Applications in horticulture:
Modeling has become relatively easy now with the use of computers. Computers help in reducing the complications of handling voluminous data. Therefore, apart from annual crops, modelling for perennial fruit trees is also commonly done. In the field of horticulture, the crop models are needed for modelling yield forecast, policy analysis and management options. It is very important to predict yields so as to prepare ourselves for marketing of the produce in a hassle-free manner. For example, it is important to know the timings of the arrivals of different produce in the market. If, through modelling, we can get an idea when the marketing season would be a lean season, and how we can change our harvesting to target this period, we can increase our profits. Similarly, we can target the production of flowers and pot-plants to suit the important fairs and festivals in a region. Well framed crop models can give us an idea of how we can improve some characteristics of the produce (e.g. in terms of length of stems, size of flowers etc.). The same is true for cultivation of vegetables.

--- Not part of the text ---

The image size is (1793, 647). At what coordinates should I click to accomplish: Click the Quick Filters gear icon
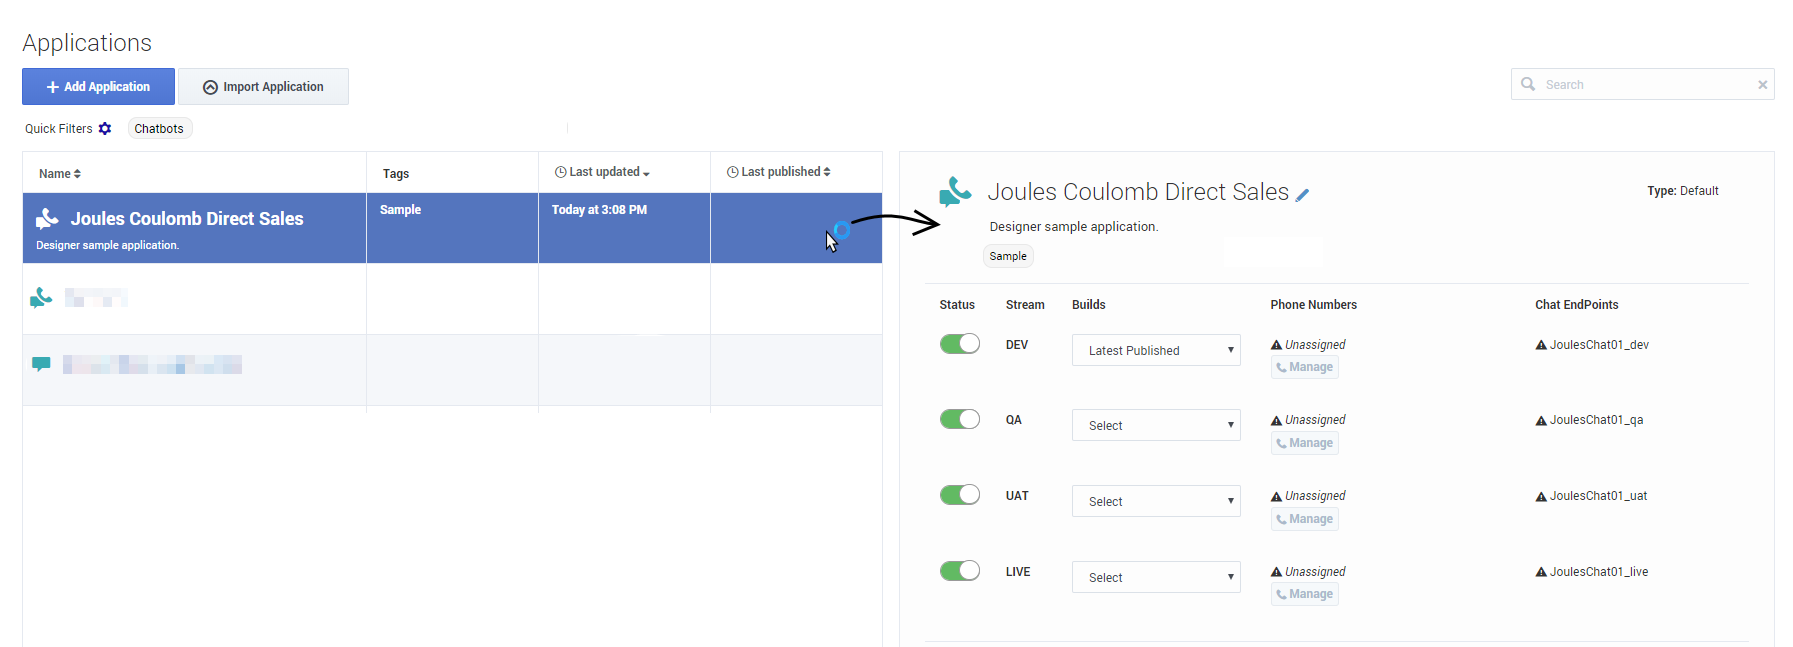(105, 129)
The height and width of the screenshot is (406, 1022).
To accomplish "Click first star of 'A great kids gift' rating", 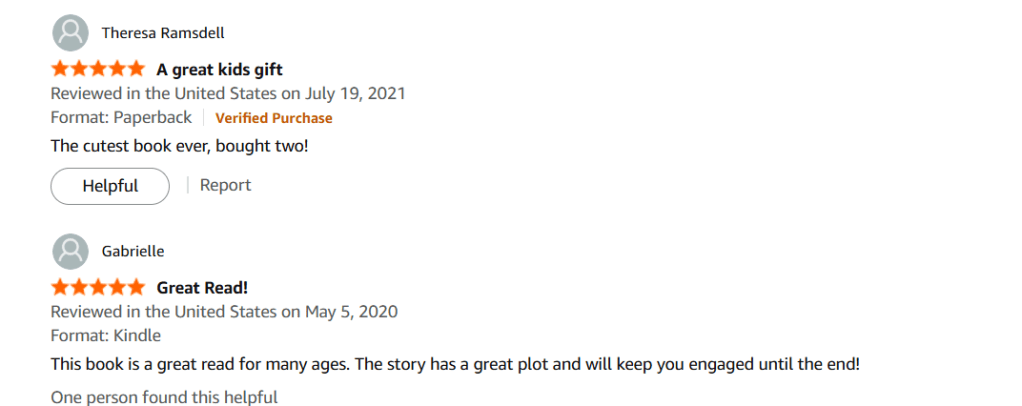I will [x=60, y=70].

In perennial crops/fruit trees we need to model “the architecture of fruit trees and the relations between pruning and flower and fruit development” for maintaining the vigour of the trees. Such modelling is generally called biological modelling. When we combine the biological and economic considerations, we say we are doing a bio-economic modelling. The economic content of the model relate to the costs and returns from the production process while the biological content refers to the physiological production processes from planting to maturity of the crop. The annual fruit production is determined by the biophysical model which may use factors like tree density, pruning/training regimes.
Fruit tree models:
The perennial nature of fruit tree implies that tree growth and the yields are also dependent on previous years’ growth and health of the tree. In deciduous fruit trees, for example, the number of flowers, and thus crop potential is determined by the condition of the plant in previous season. In fruit trees there is “a perennial woody skeleton which not only grows and develops during the annual cycle, but also accumulates and exports carbohydrates and other reserve materials. This complicates the estimation of the net increase in biomass of a fruit tree during the annual cycle”. Nevertheless, we model the response by taking various assumptions or by keeping some of the factors at a known level in the model. Goldschmidt & Lakso have suggested an option for an overall, quantitative description of fruit tree’s annual productivity through equations of carbon (C) supply and consumption. The equation is as under;
Pn + Sto = Sr + Rr +Dr + Fn.w.r + Pr + Sto where; Pn = photosynthetic production Sto = non-structural carbon reserves Sr = current year’s shoot mass (including leaves and stem) multiplied by a respiratory quotient Rr = current year’s root mass, multiplied by a respiratory quotient Dr = current year’s drop of flowers and fruit-lets, multiplied by a respiratory quotient Fn.w.r = fruit number, multiplied by fruit weight (w), multiplied by a respiratory quotient Pr = perennial organ mass, multiplied by a respiratory quotient
This expression indicates the major parameters that need to be determined experimentally or compiled from existing data in order to estimate annual productivity.